© I, Dschwen [CC-BY-SA-3.0], via Wikimedia Commons
© I, Dschwen [CC-BY-SA-3.0], via Wikimedia Commons

Richtpreise für Biofuttergetreide steigen weiter an

  • Nicole Wabersky
  • -

Trotz Verdoppelung der Biofuttergetreidemengen seit 2010, bleibt die Nachfrage nach Schweizer Biofuttergetreide ungebrochen hoch. Mit einer Erhöhung der Richtpreise für alle Biofuttergetreide trägt die Branche dem hohen Bedarf Rechnung.

Getreideproduzenten, Mischfutterhersteller und Tierhalter haben sich im Rahmen der diesjährigen Richtpreisrunde von Bio Suisse auf eine Erhöhung der Richtpreise um je zwei Franken je 100 kg für Gerste, Futterweizen, Hafer, Triticale, Körnermais, Eiweisserbsen und Ackerbohnen geeinigt. Die Übernahmebedingungen 2014 entsprechen den Bestimmungen des Branchenverbandes swiss granum.

Mit der Erhöhung des Richtpreises bekennt sich die Biofutterbranche klar zum inländischen Anbau und leistet einen wichtigen Beitrag zur weiteren Förderung des Schweizer Bioackerbaus. Das kommt insbesondere auch Umstellbetrieben zugute, da auch für Futtergetreide mit der Umstell-Knospe der volle Preis gilt.

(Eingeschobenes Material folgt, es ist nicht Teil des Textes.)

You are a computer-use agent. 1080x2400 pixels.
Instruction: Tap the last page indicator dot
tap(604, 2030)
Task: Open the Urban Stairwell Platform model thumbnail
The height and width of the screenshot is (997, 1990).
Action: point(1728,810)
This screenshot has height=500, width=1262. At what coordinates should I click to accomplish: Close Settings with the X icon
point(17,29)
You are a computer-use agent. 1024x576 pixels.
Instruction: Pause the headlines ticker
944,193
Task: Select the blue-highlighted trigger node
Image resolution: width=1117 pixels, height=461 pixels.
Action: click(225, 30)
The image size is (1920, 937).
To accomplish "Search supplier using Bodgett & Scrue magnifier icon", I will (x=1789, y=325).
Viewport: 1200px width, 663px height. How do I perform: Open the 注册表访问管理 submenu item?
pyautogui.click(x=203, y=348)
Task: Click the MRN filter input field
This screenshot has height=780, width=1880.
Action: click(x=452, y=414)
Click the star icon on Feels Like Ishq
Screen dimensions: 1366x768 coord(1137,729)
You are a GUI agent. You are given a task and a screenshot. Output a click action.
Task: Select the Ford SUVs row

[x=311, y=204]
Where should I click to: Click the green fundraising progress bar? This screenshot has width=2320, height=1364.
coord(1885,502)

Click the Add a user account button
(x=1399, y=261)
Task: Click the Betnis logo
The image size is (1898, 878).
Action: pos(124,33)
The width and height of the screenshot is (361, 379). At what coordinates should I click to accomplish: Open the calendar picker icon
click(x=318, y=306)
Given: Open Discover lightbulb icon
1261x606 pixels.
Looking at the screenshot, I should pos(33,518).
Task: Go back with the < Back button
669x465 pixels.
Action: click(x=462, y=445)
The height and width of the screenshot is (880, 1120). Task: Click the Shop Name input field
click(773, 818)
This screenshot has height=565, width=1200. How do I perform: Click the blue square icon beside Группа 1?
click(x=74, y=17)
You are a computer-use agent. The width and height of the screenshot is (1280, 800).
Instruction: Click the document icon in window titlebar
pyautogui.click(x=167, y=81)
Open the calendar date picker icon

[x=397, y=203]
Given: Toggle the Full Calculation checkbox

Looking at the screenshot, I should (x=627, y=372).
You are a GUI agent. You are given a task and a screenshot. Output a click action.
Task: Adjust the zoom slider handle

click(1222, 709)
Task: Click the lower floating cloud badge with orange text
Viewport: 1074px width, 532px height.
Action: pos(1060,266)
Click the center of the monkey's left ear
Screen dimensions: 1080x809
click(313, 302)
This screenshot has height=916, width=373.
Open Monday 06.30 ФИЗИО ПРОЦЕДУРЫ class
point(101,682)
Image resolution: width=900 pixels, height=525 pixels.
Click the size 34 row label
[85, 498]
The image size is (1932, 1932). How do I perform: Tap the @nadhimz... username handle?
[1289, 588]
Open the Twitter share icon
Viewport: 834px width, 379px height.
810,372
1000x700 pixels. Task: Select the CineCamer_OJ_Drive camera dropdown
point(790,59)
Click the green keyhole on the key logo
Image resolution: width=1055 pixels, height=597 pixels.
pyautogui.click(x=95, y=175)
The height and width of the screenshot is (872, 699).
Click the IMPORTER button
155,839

Zwar ist durch die Erhöhung der Getreidepreise auch eine Verteuerung der Mischfutter absehbar. Allerdings kam die Richtpreisrunde zum Schluss, dass auch Biotierhalter auf die Förderung des Bioackerbaus angewiesen sind. Mit einer Steigerung der Inlandmengen kann die hohe Glaubwürdigkeit der tierischen Bioprodukte gewährleistet und langfristig weiter erhöht werden. Zudem hat ein Teil der Tierhalter die Möglichkeit, vermehrt selbst auf Bioackerbau zu setzen.